Aim of the task
Each record is to be printed exactly as given, down to the last mark.

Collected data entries
BEGIN
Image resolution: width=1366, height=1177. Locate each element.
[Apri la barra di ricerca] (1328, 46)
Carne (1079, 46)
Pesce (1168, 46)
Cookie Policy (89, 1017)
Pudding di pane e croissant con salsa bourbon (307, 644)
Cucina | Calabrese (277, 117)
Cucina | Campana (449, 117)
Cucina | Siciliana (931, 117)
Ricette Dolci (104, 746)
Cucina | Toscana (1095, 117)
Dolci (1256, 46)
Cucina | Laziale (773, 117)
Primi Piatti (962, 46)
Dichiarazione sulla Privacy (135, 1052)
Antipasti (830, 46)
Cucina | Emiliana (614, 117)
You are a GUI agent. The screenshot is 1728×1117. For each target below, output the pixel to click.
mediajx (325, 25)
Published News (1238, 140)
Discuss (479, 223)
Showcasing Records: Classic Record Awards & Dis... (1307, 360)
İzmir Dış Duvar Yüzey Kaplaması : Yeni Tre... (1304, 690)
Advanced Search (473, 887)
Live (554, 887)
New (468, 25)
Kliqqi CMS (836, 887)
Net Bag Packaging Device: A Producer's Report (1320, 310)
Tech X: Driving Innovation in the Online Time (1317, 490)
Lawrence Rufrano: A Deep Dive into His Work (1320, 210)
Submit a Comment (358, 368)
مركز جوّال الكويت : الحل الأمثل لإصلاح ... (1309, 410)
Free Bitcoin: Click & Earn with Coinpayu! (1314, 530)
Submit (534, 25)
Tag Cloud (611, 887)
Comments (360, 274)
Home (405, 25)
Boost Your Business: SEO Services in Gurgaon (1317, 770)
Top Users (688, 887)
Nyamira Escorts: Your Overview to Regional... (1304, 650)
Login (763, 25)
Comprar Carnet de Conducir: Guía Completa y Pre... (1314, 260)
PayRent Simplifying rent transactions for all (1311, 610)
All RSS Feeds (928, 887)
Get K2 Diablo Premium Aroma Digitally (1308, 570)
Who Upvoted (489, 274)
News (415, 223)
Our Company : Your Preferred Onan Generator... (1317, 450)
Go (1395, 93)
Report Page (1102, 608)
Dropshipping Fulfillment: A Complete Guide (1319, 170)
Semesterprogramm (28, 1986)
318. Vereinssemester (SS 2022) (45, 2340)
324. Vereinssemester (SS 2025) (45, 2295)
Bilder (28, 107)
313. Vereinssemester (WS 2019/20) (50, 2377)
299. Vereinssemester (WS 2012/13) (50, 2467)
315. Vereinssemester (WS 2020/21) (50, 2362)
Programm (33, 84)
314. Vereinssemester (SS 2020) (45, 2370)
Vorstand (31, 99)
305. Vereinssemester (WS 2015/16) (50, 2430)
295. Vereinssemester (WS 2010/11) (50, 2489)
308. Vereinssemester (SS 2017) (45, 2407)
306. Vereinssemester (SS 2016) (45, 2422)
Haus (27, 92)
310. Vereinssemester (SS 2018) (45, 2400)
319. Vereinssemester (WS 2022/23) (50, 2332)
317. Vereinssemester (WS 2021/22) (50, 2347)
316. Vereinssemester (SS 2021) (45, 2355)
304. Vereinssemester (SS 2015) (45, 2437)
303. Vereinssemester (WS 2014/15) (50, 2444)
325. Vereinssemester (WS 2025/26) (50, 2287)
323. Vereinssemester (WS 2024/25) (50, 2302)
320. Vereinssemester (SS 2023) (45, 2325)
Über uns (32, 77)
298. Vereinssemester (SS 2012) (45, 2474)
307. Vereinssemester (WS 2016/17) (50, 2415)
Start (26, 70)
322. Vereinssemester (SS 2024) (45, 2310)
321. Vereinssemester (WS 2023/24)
END
Task answer
Image resolution: width=1366, height=1177. Locate each element.
[Apri la barra di ricerca] (1328, 46)
Carne (1079, 46)
Pesce (1168, 46)
Cookie Policy (89, 1017)
Pudding di pane e croissant con salsa bourbon (307, 644)
Cucina | Calabrese (277, 117)
Cucina | Campana (449, 117)
Cucina | Siciliana (931, 117)
Ricette Dolci (104, 746)
Cucina | Toscana (1095, 117)
Dolci (1256, 46)
Cucina | Laziale (773, 117)
Primi Piatti (962, 46)
Dichiarazione sulla Privacy (135, 1052)
Antipasti (830, 46)
Cucina | Emiliana (614, 117)
You are a GUI agent. The screenshot is 1728×1117. For each target below, output the pixel to click.
mediajx (325, 25)
Published News (1238, 140)
Discuss (479, 223)
Showcasing Records: Classic Record Awards & Dis... (1307, 360)
İzmir Dış Duvar Yüzey Kaplaması : Yeni Tre... (1304, 690)
Advanced Search (473, 887)
Live (554, 887)
New (468, 25)
Kliqqi CMS (836, 887)
Net Bag Packaging Device: A Producer's Report (1320, 310)
Tech X: Driving Innovation in the Online Time (1317, 490)
Lawrence Rufrano: A Deep Dive into His Work (1320, 210)
Submit a Comment (358, 368)
مركز جوّال الكويت : الحل الأمثل لإصلاح ... (1309, 410)
Free Bitcoin: Click & Earn with Coinpayu! (1314, 530)
Submit (534, 25)
Tag Cloud (611, 887)
Comments (360, 274)
Home (405, 25)
Boost Your Business: SEO Services in Gurgaon (1317, 770)
Top Users (688, 887)
Nyamira Escorts: Your Overview to Regional... (1304, 650)
Login (763, 25)
Comprar Carnet de Conducir: Guía Completa y Pre... (1314, 260)
PayRent Simplifying rent transactions for all (1311, 610)
All RSS Feeds (928, 887)
Get K2 Diablo Premium Aroma Digitally (1308, 570)
Who Upvoted (489, 274)
News (415, 223)
Our Company : Your Preferred Onan Generator... (1317, 450)
Go (1395, 93)
Report Page (1102, 608)
Dropshipping Fulfillment: A Complete Guide (1319, 170)
Semesterprogramm (28, 1986)
318. Vereinssemester (SS 2022) (45, 2340)
324. Vereinssemester (SS 2025) (45, 2295)
Bilder (28, 107)
313. Vereinssemester (WS 2019/20) (50, 2377)
299. Vereinssemester (WS 2012/13) (50, 2467)
315. Vereinssemester (WS 2020/21) (50, 2362)
Programm (33, 84)
314. Vereinssemester (SS 2020) (45, 2370)
Vorstand (31, 99)
305. Vereinssemester (WS 2015/16) (50, 2430)
295. Vereinssemester (WS 2010/11) (50, 2489)
308. Vereinssemester (SS 2017) (45, 2407)
306. Vereinssemester (SS 2016) (45, 2422)
Haus (27, 92)
310. Vereinssemester (SS 2018) (45, 2400)
319. Vereinssemester (WS 2022/23) (50, 2332)
317. Vereinssemester (WS 2021/22) (50, 2347)
316. Vereinssemester (SS 2021) (45, 2355)
304. Vereinssemester (SS 2015) (45, 2437)
303. Vereinssemester (WS 2014/15) (50, 2444)
325. Vereinssemester (WS 2025/26) (50, 2287)
323. Vereinssemester (WS 2024/25) (50, 2302)
320. Vereinssemester (SS 2023) (45, 2325)
Über uns (32, 77)
298. Vereinssemester (SS 2012) (45, 2474)
307. Vereinssemester (WS 2016/17) (50, 2415)
Start (26, 70)
322. Vereinssemester (SS 2024) (45, 2310)
321. Vereinssemester (WS 2023/24)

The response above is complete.